• Glazed Over in Silver Lake

    What’s more honest than glass? It swept cities like a moral revolution with modernism, a century ago now. Land of natural luminosity! Air and light! Hygiene! Transparency!

    Some other things glass can do: refract, reflect, distort, disguise. In Mussolini’s Italy, the magazine of the Fascist Association of Glass Manufacturers was called Il Vetro. Nothing more honest than glass; nothing more human than muddying things hailed as transparent.

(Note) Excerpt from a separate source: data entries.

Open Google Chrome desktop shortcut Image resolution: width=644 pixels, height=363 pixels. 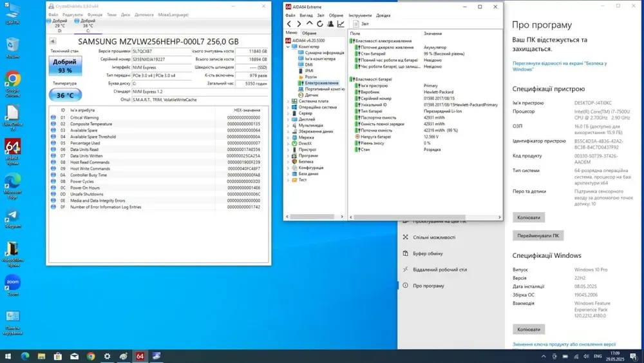pyautogui.click(x=12, y=81)
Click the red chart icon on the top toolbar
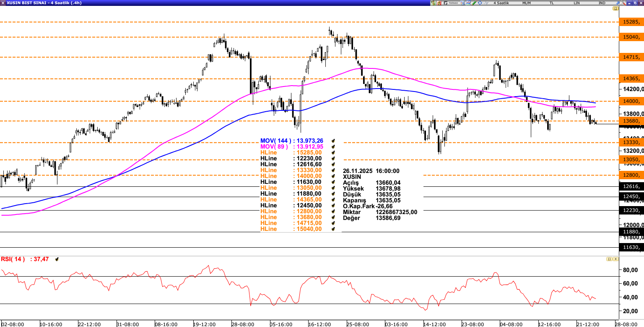The height and width of the screenshot is (327, 644). click(x=439, y=3)
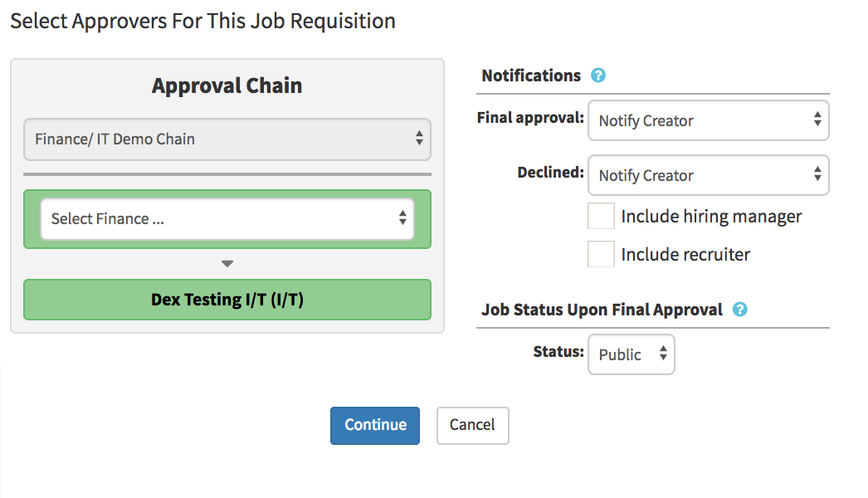
Task: Open the Approval Chain dropdown arrow
Action: pyautogui.click(x=419, y=139)
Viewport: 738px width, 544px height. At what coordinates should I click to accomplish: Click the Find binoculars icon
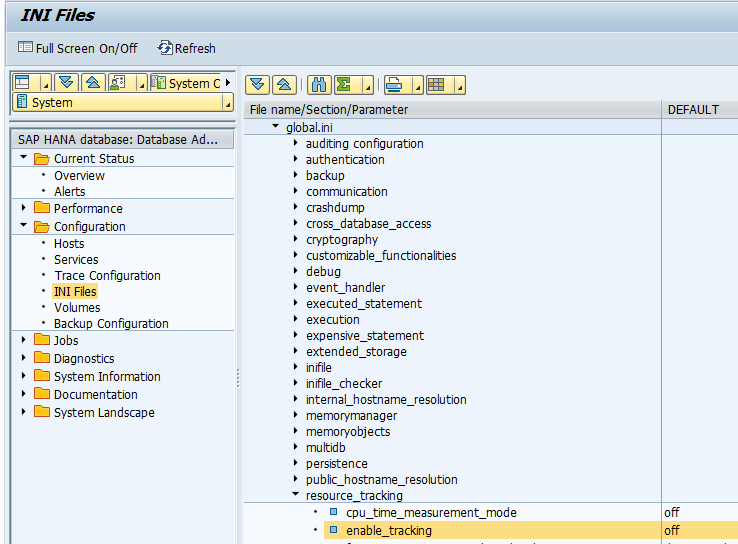point(319,84)
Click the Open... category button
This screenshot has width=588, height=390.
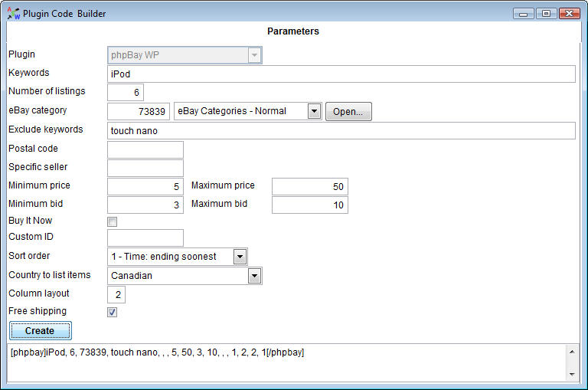[348, 111]
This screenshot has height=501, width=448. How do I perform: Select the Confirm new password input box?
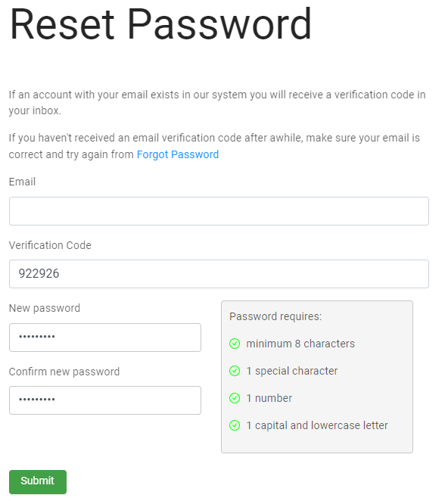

    From high modernism to fascism to late capitalism. Glass is the new neutral, the material assigned to urban ghosts: the anonymous future inhabitants, already out there somewhere, of property developers’ projects. Who could object to glass? It enlarges, brings the outside in. Air and light! Hygiene! Transparency! Profit! The trap of renting!

    To be glazed over is to be absent, to have vacated your own body, and to be behind glass is to be on display. Often, these mean the same thing. Knowing you’re on display, can you ever truly inhabit your own body? Or is part of you flying out, always, to look back and see what others see? Pertinent question, in LA of all places.

    These Silver Lake living rooms are almost ready for the curtain call: panes of floor-to-ceiling glass waiting for their urban ghosts, out there in the city right now, or maybe in some other city, dreaming of Los Angeles. The plays that will be staged, the lives lived, on the second story of Glendale Boulevard. Glazed-over ghosts behind glass, you could say, but that’s too cruel. Everyone is always a ghost of someplace in their own future.

    It’s a Sunday, the day I visit this site. There’s nobody here. The front doors are open — or rather, the front doors are holes; there’s nothing to shut. I look through one, up a staircase that runs parallel to the hill behind, a frighteningly sharp hill I will drive up in 10 minutes. In another city, in another country, built before cars, the road would meander up the hill; there’d be no straight up or down. Here, I drive up, up, blinded by the gradient, and when I crest the rise I can see nothing below me. My body won’t do it: I cannot drive over what surely isn’t but fuck if it doesn’t feel like a sheer drop. I put the car in reverse, shaking, and perform a poor, dangerous three-point turn at the top of a blind hill.

    This is LA: city of ghosts, performance, dreams, and traps; impossible city made possible, so long as you can make yourself believe.